COLUMN–Ken ‘Crazy Legs’ Murphy was one-of-a-kind
Things are going to be quieter without Ken “Crazy Legs” Murphy around anymore.
Always the life of the party, the Clown Prince of Curling, and full of energy, Ken “Crazy Legs” Murphy died on Nov. 17.
Everyone in Wallaceburg knew Crazy Legs. If he wasn’t curling, he was on the golf course or at the Wallaceburg Adult Activity Centre. You might not always see him right away, but you could hear him as soon as you’re in the same room or vicinity as him.
Murphy was inducted into the Wallaceburg Sports Hall of Fame in 1998 in the Builder category. He was mostly known for his curling exploits, but also known in his home community for his love of Wallaceburg and his outgoing nature.
Anyone whose main inspiration in life is to make everyone around them have fun and smile has lived a good life. He genuinely liked to see people have fun and he worked hard to make sure everyone in his orbit was having a good time and smiling. He considered it his life mission.
I know people who worked with him at the post office, and they said a shift with Crazy Legs was like going to a comedy club for eight hours straight.
One of the first times I saw Crazy Legs was about 20 years ago during a bonspiel in Wallaceburg. He was dancing up a storm, which isn’t unique for a guy with a nickname Crazy Legs. He then proceeded to get on top of a table and keep on dancing. He was in his late 60s at this point. What stood out to me was not that he was dancing on a table, but the crowd didn’t really seem too worried and was pretty calm. Judging by their reaction, it was a common occurrence.
How many people can say they have had an annual bonspiel in their name for four decades? The first Crazy Legs bonspiel was held in 1977 and the 44th annual Crazy Legs bonspiel is scheduled for this March.
The Crazy Legs Bonspiel is one of the most popular bonspiels held in southwestern Ontario. It’s competitive, but known for its party atmosphere.
Murphy, or Crazy Legs to most, was part of the winning 2015 Crazy Legs Bonspiel team at the age of 79.
Although he rarely did it once he passed retirement age, Murphy used to enterain everyone at his bonspiel by jumping on a pair of curling rocks and ride them down the ice. Sometimes he would have props, such as fireworks or flags, during his ride. It should be stated that he had incredible balance.

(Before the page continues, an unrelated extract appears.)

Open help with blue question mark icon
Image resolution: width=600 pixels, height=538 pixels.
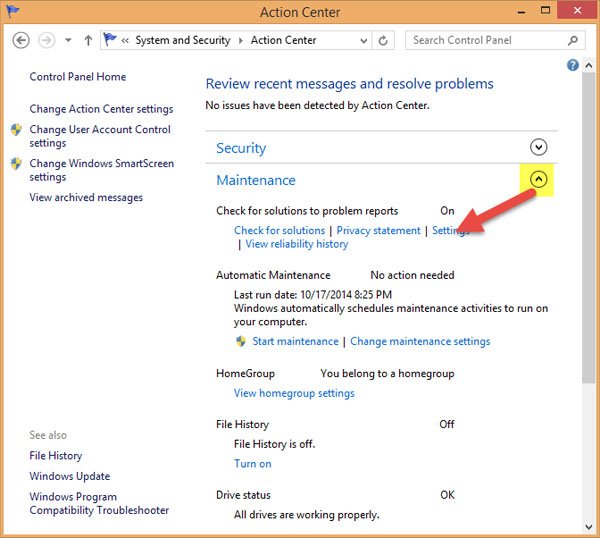coord(572,65)
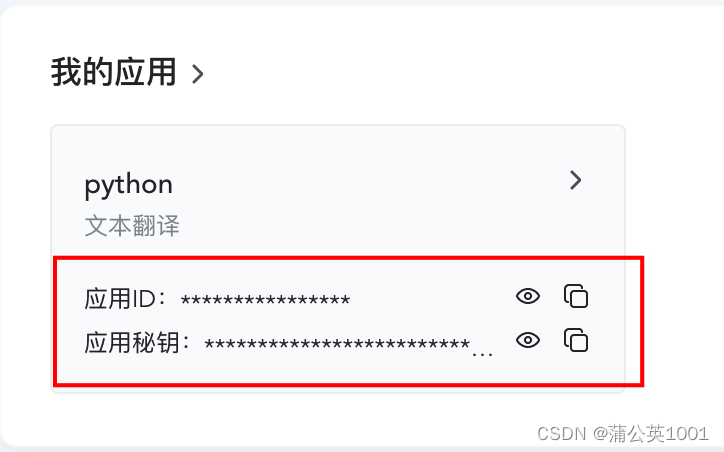Click the red highlighted box border

[349, 258]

His legend is well-known in the curling community.
Full disclosure; I’m biased. I’ve known Crazy Legs for about 15 years, we’re good friends and I’ve curled with him many times. If you check the trophy of the Foundation of Chatham-Kent Health Alliance Annual Charity Curling Classic, during the event’s first year in 2012, Crazy Legs was the skip on the winning team and I was the vice. He was 76 years-old at the time and he was probably the best curler on the ice that day.
I’m not sure what heaven is like, but I bet Crazy Legs golfed 18 holes in the morning and is now curling with long-lost friends, telling jokes and being the loudest guy in the rink.
Murphy was living at Trillium Villa Nursing Home, Sarnia for almost the past year and died of complications from dementia.
Murphy was survived by a daughter, daughter-in-law, and two grandsons.
He was was predeceased by a brother Melvin, son Brad and wife Kay.
At his request, there will be no visitation or service. Cremation has taken place.
In keeping with Ken’s love for his hometown/Wallaceburg, donations if desired in his memory, are going to the Sydenham Community Curling Club (Little Rocks Program) or the Wallaceburg Community Centre & Senior Citizen’s Club and can be left at Cavanaugh’s Funeral Home.